A videoconference hearing had been arranged in relation to catastrophic impairment and attendant care. Ahead of the hearing, the claimant filed a motion to exclude a report from the insurer relating to ACBs and alleged the insurer’s notice was deficient. The claimant argued that the resulting report and Form 1 should be excluded from the hearing as per N.M. v. Aviva. The claimant’s issue was with a notice relating to a CAT IE with an occupational therapist. The claimant stated that the notice stated only CAT was to be assessed, however, upon arrival the OT informed the claimant that ACBs were also being determined during the evaluation. The claimant request that only the ACB report be struck from the hearing for deficient notice. Adjudicator Mazerolle noted that the original IE notice on March 24, 2021 only referenced CAT as an issue being assessed. Following completion of the assessment, the claimant was not provided with any further written notice that ACBs would also be addressed in the coming report. The insurer did not mention this until June 21, 2021, which was beyond the five business day notice of a benefit being addressed by IE as per s. 44(6). Adjudicator Mazerolle noted that this was a breach of the SABS and a “serious impediment” to the consumer protection mandate, as it deprived the claimant of the chance to be an active participant in the adjusting process, which could not be remedied by a retroactive notice. The insurer argued that the claimant “accepted the scope” of the IE as the OT explained to the claimant that ACBs would be addressed upon their arrival, and the claimant consented. Adjudicator Mazerolle did not accept this argument, noting that definition of a waiver for a notice requirement under s. 44(6) needed to be between the insured person and the insurer, not with the IE assessor. The report and accompanying Form 1 were struck from the hearing record.

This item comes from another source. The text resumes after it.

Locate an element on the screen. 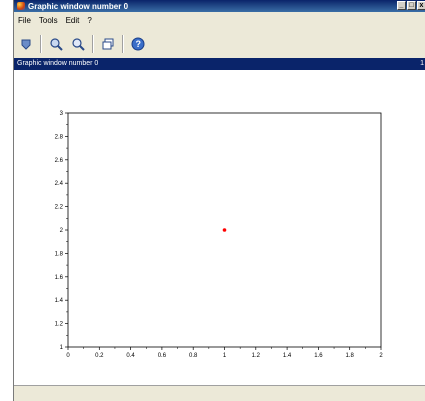 The width and height of the screenshot is (425, 401). x-tick-label: 1.8 is located at coordinates (350, 356).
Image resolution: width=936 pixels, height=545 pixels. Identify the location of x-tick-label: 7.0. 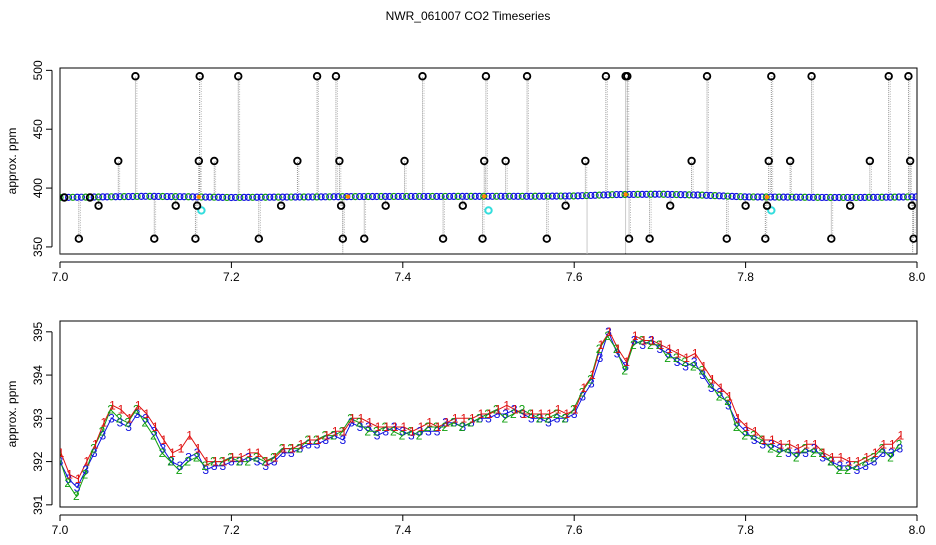
(60, 277).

Maillet v. The Dominion of Canada General Insurance Company (20-011519)

The insurer brought a motion requesting that the claimant’s application for IRBs be barred under s. 55(1) due to IE non-attendance. The claimant had failed to attend a post 104-week physiatry IE on four occasions. Adjudicator Mazerolle found that the Notice of Examination provided sufficient medical and other reasons for the examination under s. 44. Nonetheless, he exercised his discretion permitted under s. 55(2) to allow the IRB claim to continue. He found that the claimant had participated in other IEs, which demonstrated her interest to pursue the claim. He noted that two of the missed four IEs had been postponed due to COVID-related concerns, and that the claimant had been ill for the most recently rescheduled IE. Above all, Adjudicator Mazerolle found that the parties had enough time before the hearing to reschedule and complete the IE and ordered that the IRB claim proceed.